The results of Exp 3 are shown in
Table 3. Although pixel flow-based and iterative methods do not encounter significant pitch angle errors, they are limited to handling small errors. This is because constructing the cost volume requires searching for matching points pixel by pixel between two images, which can incur significant computational costs if the search range is too large. Additionally, DXQ-Net [
31], through iterative updates, mitigates the problem caused by missing perceptual information to some extent. However, even so, our method still performs slightly better than DXQ-Net [
31] in estimating translation errors. It is worth noting that our method produces results in a single end-to-end output, whereas DXQ-Net [
31] iterates multiple times to obtain results. In this scenario, although our method may have a slight disadvantage in angular error metrics, it still maintains a marginal advantage in translation error. The qualitative analysis results of Exp 3 are depicted in
Figure 10. As shown in
Figure 10, the parameters estimated by our method can adjust the initially erroneous extrinsic parameters to be nearly consistent with the ground truth.
Figure 11 depicts the histograms and error bars of the results corresponding to the three experiments. Each column represents a set of experimental settings, with the first row representing the histogram of translation errors, the second row representing the histogram of rotation errors, and the third row representing the error bars of both rotation and translation errors. The red segments represent the median of the experimental results, which are typically slightly lower than the average error. The “T” shaped bars and square boxes, respectively, represent the maximum and minimum errors, and the distance from the median to the maximum and minimum errors divided by two. It can be observed that although the input errors are randomly generated, the variance and standard deviation of our method are around the mean value, indicating that our method is stable and robust.
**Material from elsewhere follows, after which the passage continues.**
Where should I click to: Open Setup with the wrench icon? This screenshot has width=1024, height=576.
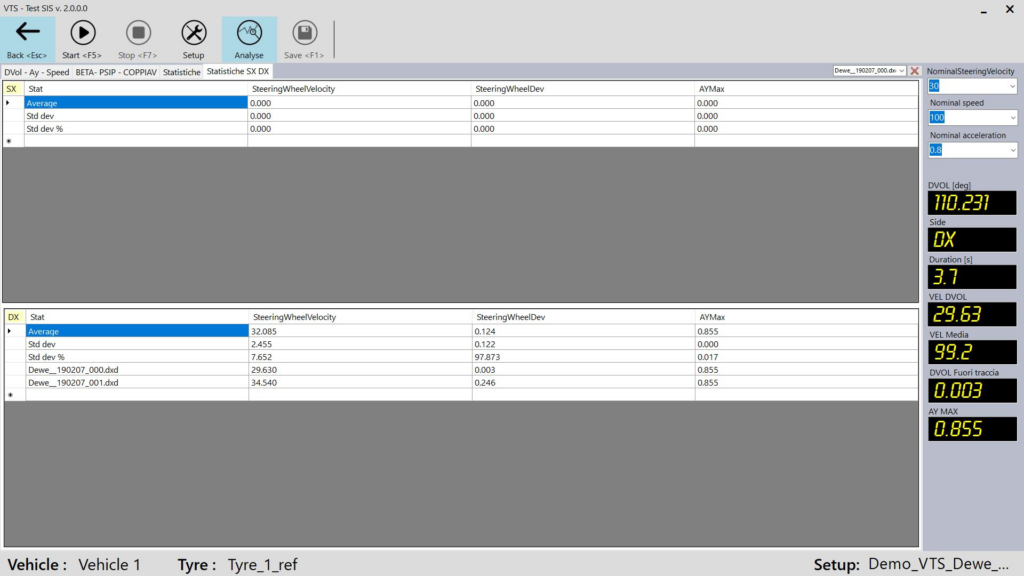[x=193, y=32]
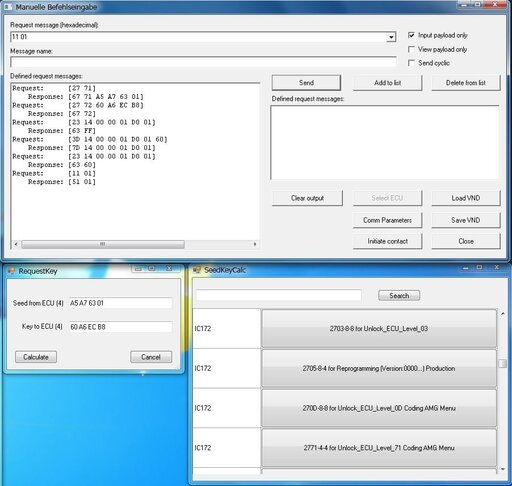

Additionally, we conducted a comparison and analysis of the real-time performance of our work against the successfully reproduced work, NetCalib [
13], serving as a reference. We selected three experimental environments—CPU (Intel i9-12900KF), GPU (NVIDIA RTX 3090), and onboard system (NVIDIA Jetson Orin)—to validate the real-time performance of our work. We conducted inference on 1000 samples from the dataset and calculated the average inference time. The results are shown in
Table 5.
As shown in
Table 5, our DPCalib achieves a running speed of 185.18 FPS on an RTX 3090 device and 33.36 FPS on the NVIDIA Jetson Orin edge development board, which is significantly better than NetCalib and meets the real-time requirements. However, it’s worth noting that the time shown in
Table 2 only reflects the inference time of the algorithm. The data preprocessing steps such as image loading, depth estimation, and projection also consume approximately 1.77 FPS (tested on an RTX 3090 and i9-12900KF environment). In the future, we plan to develop multithreaded tools to further enhance the real-time performance of the model.
Combining the above results, we can conclude that our DPCalib outperforms other parameter regression-based methods, especially in estimating the specific pitch angle of the extrinsic parameters. Additionally, it shows significant improvements in other metrics compared to other state-of-the-art methods. As for methods based on pixel flow estimation, our DPCalib demonstrates the capability to handle larger errors and also exhibits a clear advantage in estimating translation extrinsic parameters. In the section on ablation experiments, we demonstrated the effectiveness and necessity of each module.